A otimização é conseguida através do investimento na fase de planeamento. É nesta fase que a gestão de dados é pensada no sentido da melhoria de forma que seja possível alcançar o paradigma de qualidade pretendido. Garantir este investimento, sempre que a pressão do processo de investigação é, de algum modo, aliviada, é essencial para a otimização posterior!
Que vantagens e condicionantes apontam na partilha de dados de investigação?
No caso particular, a partilha de dados de investigação permitiu a utilização de datasets da área da música para a validação de uma técnica de imagem médica. Quem produziu os dados de música, estaria longe de pensar que os mesmos poderiam ser usados numa área de conhecimento tão distinta, mas a abertura com que os disponibilizou, permitiu essa aplicação: “Este facto completamente aleatório já valida a importância de ter um dataset público”.

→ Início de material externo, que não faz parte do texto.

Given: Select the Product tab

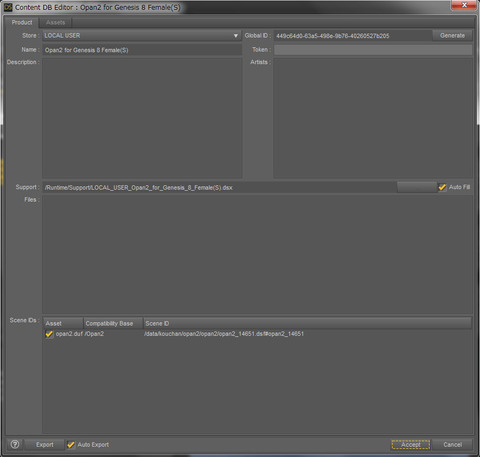Looking at the screenshot, I should point(22,22).
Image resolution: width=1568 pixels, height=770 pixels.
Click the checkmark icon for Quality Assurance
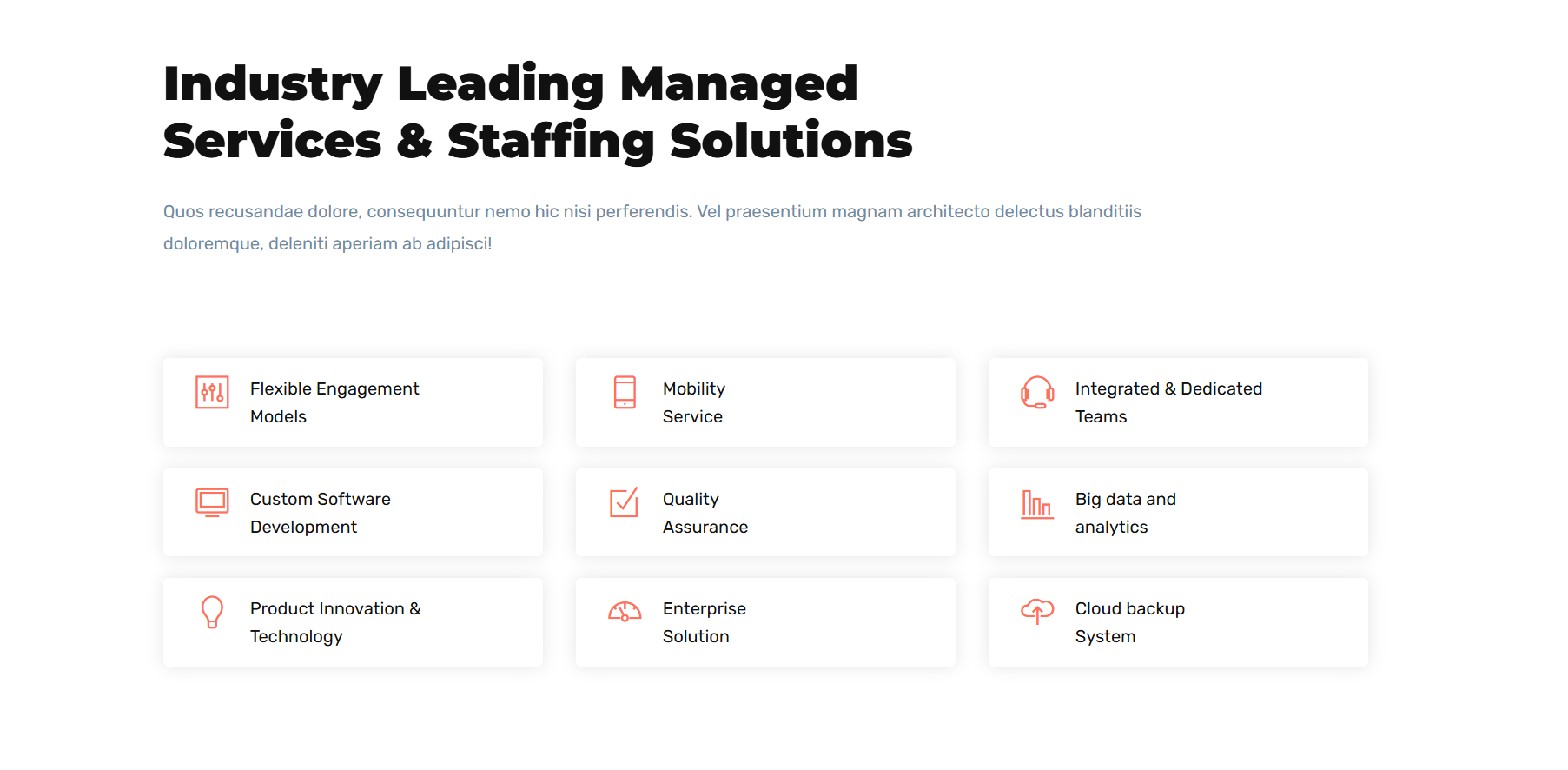point(625,502)
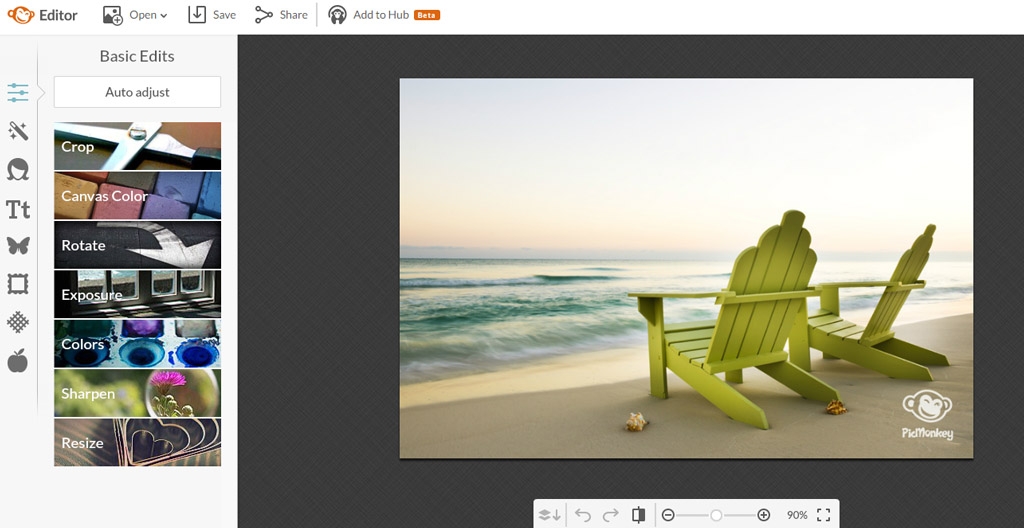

De que forma os diferentes atores envolvidos no processo de investigação estão comprometidas com a gestão de dados de investigação?
Os investigadores estão crescentemente envolvidos na gestão de dados, porque encaram-na como uma mais-valia para a sua investigação. Nem sempre, a pressão existente para apresentar resultados permite o investimento necessário na fase inicial de gestão, como seria desejável. Promover uma cultura de gestão de dados é crítico e depende muito dos decisores políticos entenderem esta área como prioritária e, na sequência, aliviar essa pressão para que seja possível gerir dados com a aplicação de boas práticas e num momento muito precoce da investigação, ou seja, ainda antes da aquisição dos mesmos.
No caso da área clínica, a ligação entre a academia e os profissionais de saúde tem vindo a ser reforçada e, apesar de existir ainda alguma resistência, os clínicos mais jovens começam a perceber o potencial da partilha dos dados (bem geridos) e os impactos, em termos de saúde, que essa partilha poderá ter nos seus pacientes.